PROVIDED DATA section start
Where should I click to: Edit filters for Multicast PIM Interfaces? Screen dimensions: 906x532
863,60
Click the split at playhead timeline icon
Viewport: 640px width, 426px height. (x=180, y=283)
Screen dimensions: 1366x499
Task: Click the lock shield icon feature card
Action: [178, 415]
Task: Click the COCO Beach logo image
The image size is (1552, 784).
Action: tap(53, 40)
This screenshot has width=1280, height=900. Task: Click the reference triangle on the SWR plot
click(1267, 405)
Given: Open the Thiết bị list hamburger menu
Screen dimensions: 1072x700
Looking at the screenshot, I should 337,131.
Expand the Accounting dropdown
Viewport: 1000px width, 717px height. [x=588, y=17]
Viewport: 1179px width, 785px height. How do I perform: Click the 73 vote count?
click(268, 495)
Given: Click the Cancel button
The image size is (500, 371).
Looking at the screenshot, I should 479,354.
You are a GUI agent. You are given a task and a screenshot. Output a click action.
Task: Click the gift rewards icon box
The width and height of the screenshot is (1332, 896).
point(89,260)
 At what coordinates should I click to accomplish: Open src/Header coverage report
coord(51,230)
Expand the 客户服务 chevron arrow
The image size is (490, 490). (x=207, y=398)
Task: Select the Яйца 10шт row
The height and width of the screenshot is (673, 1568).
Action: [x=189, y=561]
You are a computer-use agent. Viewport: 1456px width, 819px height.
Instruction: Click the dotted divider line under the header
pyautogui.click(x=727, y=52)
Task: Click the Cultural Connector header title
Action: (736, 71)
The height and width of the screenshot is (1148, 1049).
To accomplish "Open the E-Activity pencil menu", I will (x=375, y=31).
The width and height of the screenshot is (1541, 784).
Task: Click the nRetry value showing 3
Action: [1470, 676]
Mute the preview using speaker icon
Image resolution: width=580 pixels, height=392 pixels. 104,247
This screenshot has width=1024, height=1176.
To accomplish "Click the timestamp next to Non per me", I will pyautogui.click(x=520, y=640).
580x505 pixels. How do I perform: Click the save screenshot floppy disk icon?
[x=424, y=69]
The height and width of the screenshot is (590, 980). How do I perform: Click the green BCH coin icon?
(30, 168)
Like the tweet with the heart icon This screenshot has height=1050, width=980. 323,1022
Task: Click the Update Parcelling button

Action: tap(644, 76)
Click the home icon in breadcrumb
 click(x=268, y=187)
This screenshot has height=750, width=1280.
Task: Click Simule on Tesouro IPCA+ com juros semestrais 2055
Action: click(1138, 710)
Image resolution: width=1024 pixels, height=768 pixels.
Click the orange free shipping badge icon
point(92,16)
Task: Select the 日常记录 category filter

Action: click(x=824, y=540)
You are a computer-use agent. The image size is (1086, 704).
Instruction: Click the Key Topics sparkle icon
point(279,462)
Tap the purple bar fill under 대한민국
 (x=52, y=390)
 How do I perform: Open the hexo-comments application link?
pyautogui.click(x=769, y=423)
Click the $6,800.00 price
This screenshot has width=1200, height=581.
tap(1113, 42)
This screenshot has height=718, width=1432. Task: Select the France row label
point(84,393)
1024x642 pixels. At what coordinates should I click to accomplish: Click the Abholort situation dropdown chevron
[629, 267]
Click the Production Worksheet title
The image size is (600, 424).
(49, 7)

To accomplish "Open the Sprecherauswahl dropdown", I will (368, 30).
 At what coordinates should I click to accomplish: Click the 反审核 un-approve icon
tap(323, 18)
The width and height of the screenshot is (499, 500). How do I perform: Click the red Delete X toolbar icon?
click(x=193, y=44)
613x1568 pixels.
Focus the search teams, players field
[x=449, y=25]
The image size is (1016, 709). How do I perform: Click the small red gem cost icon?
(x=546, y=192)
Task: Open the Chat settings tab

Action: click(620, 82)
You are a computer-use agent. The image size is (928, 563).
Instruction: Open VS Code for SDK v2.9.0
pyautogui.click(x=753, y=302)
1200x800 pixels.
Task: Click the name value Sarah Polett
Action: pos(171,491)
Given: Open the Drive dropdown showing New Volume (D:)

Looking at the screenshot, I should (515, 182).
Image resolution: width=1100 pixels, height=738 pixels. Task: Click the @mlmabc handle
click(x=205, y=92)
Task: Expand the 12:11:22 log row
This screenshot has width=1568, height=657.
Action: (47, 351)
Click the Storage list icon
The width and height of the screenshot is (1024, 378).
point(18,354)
PROVIDED DATA section end
WHAT TO WORK ON: Output all of the records exactly, with nothing omitted.

EXERCISE RESPONSE:
Where should I click to: Edit filters for Multicast PIM Interfaces? Screen dimensions: 906x532
863,60
Click the split at playhead timeline icon
Viewport: 640px width, 426px height. (x=180, y=283)
Screen dimensions: 1366x499
Task: Click the lock shield icon feature card
Action: [178, 415]
Task: Click the COCO Beach logo image
The image size is (1552, 784).
Action: tap(53, 40)
This screenshot has width=1280, height=900. Task: Click the reference triangle on the SWR plot
click(1267, 405)
Given: Open the Thiết bị list hamburger menu
Screen dimensions: 1072x700
Looking at the screenshot, I should 337,131.
Expand the Accounting dropdown
Viewport: 1000px width, 717px height. [x=588, y=17]
Viewport: 1179px width, 785px height. How do I perform: Click the 73 vote count?
click(268, 495)
Given: Click the Cancel button
The image size is (500, 371).
Looking at the screenshot, I should 479,354.
You are a GUI agent. You are given a task and a screenshot. Output a click action.
Task: Click the gift rewards icon box
The width and height of the screenshot is (1332, 896).
point(89,260)
 At what coordinates should I click to accomplish: Open src/Header coverage report
coord(51,230)
Expand the 客户服务 chevron arrow
The image size is (490, 490). (x=207, y=398)
Task: Select the Яйца 10шт row
The height and width of the screenshot is (673, 1568).
Action: [x=189, y=561]
You are a computer-use agent. Viewport: 1456px width, 819px height.
Instruction: Click the dotted divider line under the header
pyautogui.click(x=727, y=52)
Task: Click the Cultural Connector header title
Action: (736, 71)
The height and width of the screenshot is (1148, 1049).
To accomplish "Open the E-Activity pencil menu", I will (x=375, y=31).
The width and height of the screenshot is (1541, 784).
Task: Click the nRetry value showing 3
Action: [1470, 676]
Mute the preview using speaker icon
Image resolution: width=580 pixels, height=392 pixels. 104,247
This screenshot has width=1024, height=1176.
To accomplish "Click the timestamp next to Non per me", I will pyautogui.click(x=520, y=640).
580x505 pixels. How do I perform: Click the save screenshot floppy disk icon?
[x=424, y=69]
The height and width of the screenshot is (590, 980). How do I perform: Click the green BCH coin icon?
(30, 168)
Like the tweet with the heart icon This screenshot has height=1050, width=980. 323,1022
Task: Click the Update Parcelling button

Action: tap(644, 76)
Click the home icon in breadcrumb
 click(x=268, y=187)
This screenshot has height=750, width=1280.
Task: Click Simule on Tesouro IPCA+ com juros semestrais 2055
Action: click(1138, 710)
Image resolution: width=1024 pixels, height=768 pixels.
Click the orange free shipping badge icon
point(92,16)
Task: Select the 日常记录 category filter

Action: click(x=824, y=540)
You are a computer-use agent. The image size is (1086, 704).
Instruction: Click the Key Topics sparkle icon
point(279,462)
Tap the purple bar fill under 대한민국
 (x=52, y=390)
 How do I perform: Open the hexo-comments application link?
pyautogui.click(x=769, y=423)
Click the $6,800.00 price
This screenshot has width=1200, height=581.
tap(1113, 42)
This screenshot has height=718, width=1432. Task: Select the France row label
point(84,393)
1024x642 pixels. At what coordinates should I click to accomplish: Click the Abholort situation dropdown chevron
[629, 267]
Click the Production Worksheet title
The image size is (600, 424).
(49, 7)

To accomplish "Open the Sprecherauswahl dropdown", I will (368, 30).
 At what coordinates should I click to accomplish: Click the 反审核 un-approve icon
tap(323, 18)
The width and height of the screenshot is (499, 500). How do I perform: Click the red Delete X toolbar icon?
click(x=193, y=44)
613x1568 pixels.
Focus the search teams, players field
[x=449, y=25]
The image size is (1016, 709). How do I perform: Click the small red gem cost icon?
(x=546, y=192)
Task: Open the Chat settings tab

Action: click(620, 82)
You are a computer-use agent. The image size is (928, 563).
Instruction: Open VS Code for SDK v2.9.0
pyautogui.click(x=753, y=302)
1200x800 pixels.
Task: Click the name value Sarah Polett
Action: pos(171,491)
Given: Open the Drive dropdown showing New Volume (D:)

Looking at the screenshot, I should (515, 182).
Image resolution: width=1100 pixels, height=738 pixels. Task: Click the @mlmabc handle
click(x=205, y=92)
Task: Expand the 12:11:22 log row
This screenshot has width=1568, height=657.
Action: (47, 351)
Click the Storage list icon
The width and height of the screenshot is (1024, 378).
point(18,354)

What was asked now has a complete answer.